Şu anda gözaltında olan isimlerden biri ise Artı TV Ankara Temsilcisi Sibel Hürtaş. Afrin harekâtı kapsamında sosyal medya paylaşımları ve yaptığı haberler sebebiyle gözaltına alınan Hürtaş’ın avukatı Nuray Özdoğan, Hürtaş’ın cezalandırma maksatlı gözaltında tutulduğunu belirtiyor. Hürtaş’ın paylaşımlarının haber maksatlı olduğu, görüşünü yansıtmadığı, ayrıca basın özgürlüğü, haber edinme ve verme haklarının ihlal edildiği gerekçeleriyle gözaltına itiraz ettiklerini söyleyen Özdoğan, itirazın soruşturma devam ettiği için reddedildiğini belirtiyor. “Oysa her şey ortada, delil karartma durumu da yok. Hürtaş ifadesi alınıp serbest bırakılmalı” diyen Özdoğan, Afrin harekâtı kapsamında sosyal medya paylaşımları nedeniyle gözaltına alınan ve tutuklananların da en temel haklarını kullandıklarını söylüyor: “Barış talebi en temel haktır, savaş propagandası hakkı diye bir şey olamaz. Barış talebi her şeyden önce uluslararası hukukta tanımlı. Bu şekilde cezalandırmak bizim mevzuatı da ihlal eder. Bu hukuksuzluğa karşı barış talebi hakkının kullanımı konusunda meşru zeminde daha fazla ses yükseltilmeli.”

Aralarında eski bakan, milletvekili, yazar, aydın, yönetmen, oyuncu, senarist, gazeteci, sivil toplum örgütü ve kadın kurumları temsilcilerinin bulunduğu 170’i aşkın isim tam da Özdoğan’ın dediği gibi seslerini savaşa karşı yükseltenlerden. Zülfü Livaneli, Rakel Dink, Fatma Bostan Ünsal, Gençay Gürsoy, Levent Tüzel, Ece Temelkuran, Şanar Yurdatapan, Deniz Türkali, Ertuğrul Günay, Esra Arsan ve Necmiye Alpay’ın da aralarında olduğu isimler Afrin operasyonunun durdurulması için imzaladıkları ve meclisteki tüm milletvekillerine e-posta yoluyla gönderdikleri mektupta şunları dile getiriyor:

“Biz aşağıda imzası bulunan yurttaşlar, elinizdeki yetki ve taşıdığınız sorumluluk nedeniyle milyonlarca insanımız adına size sesleniyoruz.

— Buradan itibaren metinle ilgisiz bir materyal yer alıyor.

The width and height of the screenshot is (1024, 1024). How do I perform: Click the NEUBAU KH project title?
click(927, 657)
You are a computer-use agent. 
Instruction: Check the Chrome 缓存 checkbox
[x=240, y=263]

Ülkemizde ve bölgemizde savaş değil sulh ve sükûn istiyoruz. Sınırlarımızı korumanın ve beka sorunu yaşamamanın en iyi yolunun karşılıklı dostluk ve iyi komşuluk bağlarını güçlendirmek olduğuna inanıyoruz. Güvenliğimizin milyarlara mâl olan silahlanmayla, gencecik insanların yaşamı pahasına ve on binlerce aileyi yersiz yurtsuz bırakacak bir savaşla değil, karşılıklı müzakere ve işbirlikleri üzerinden sağlanacağını, üstelik bunun mümkün olduğunu, tecrübe ile biliyoruz.
Türkiye’ye bir tehditte bulunmayan, Suriye toprağı olan Afrin’e silahlı müdahalenin bölgemize ve ülkemize barış ve güvenlik değil, daha büyük sorunlar, yıkım ve acı getireceğini, Kürt yurttaşlarımızı da yürekten yaralayacağını biliyoruz.

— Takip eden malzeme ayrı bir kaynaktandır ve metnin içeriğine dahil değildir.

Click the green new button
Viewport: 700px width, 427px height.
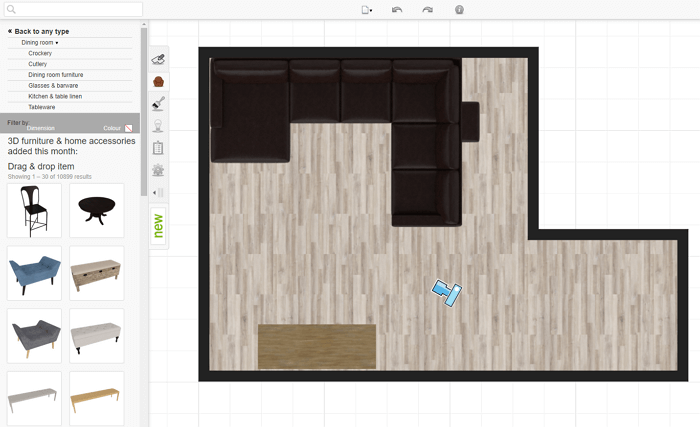point(158,227)
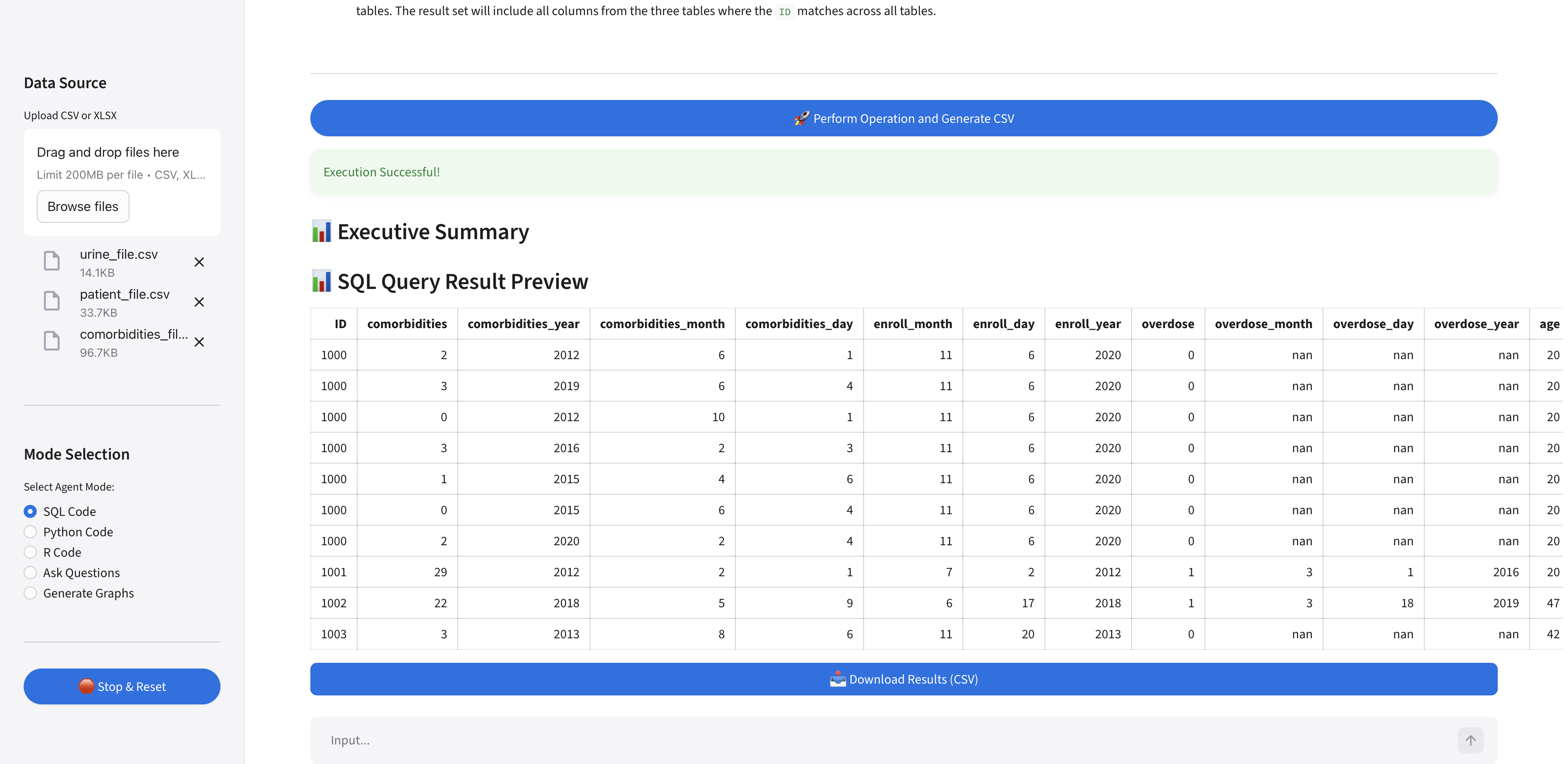Viewport: 1568px width, 764px height.
Task: Remove the comorbidities file with X icon
Action: click(x=199, y=342)
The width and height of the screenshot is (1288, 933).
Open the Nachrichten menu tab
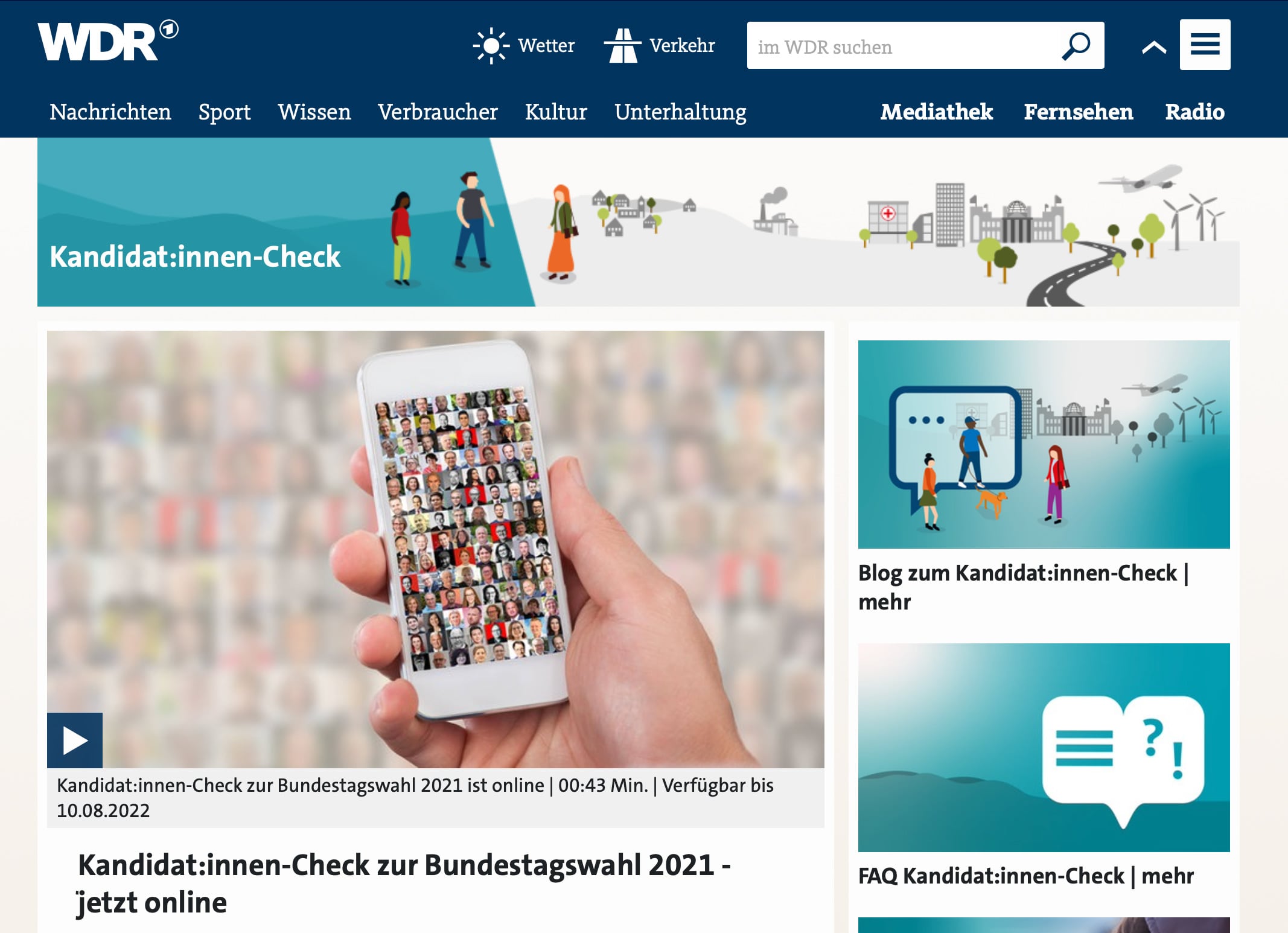pos(109,111)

Ortadoğu’yu bir vekalet savaşları cehennemine çevirmiş olan yabancı devletlerin oradaki askerî varlıkları bile uluslararası hukukun ihlaliyken, onların arasına katılmak gibi bir niyet ve bu yönde atılacak adımlar ülkemizi sadece hüsrana uğratacak, on yıllarca telafisi mümkün olmayacak toplumsal, siyasal, ekonomik ve insanî kayıplara yol açacaktır.
Yurttaş kimliğimiz ve sorumluluğumuzla, halkımızın ve tarihin önünde siz yetki sahiplerini uyarıyor, sesimize kulak vererek sağduyulu davranmaya, savaşı derhal durdurmaya ve sorunu diyalogla çözmeye davet ediyoruz.”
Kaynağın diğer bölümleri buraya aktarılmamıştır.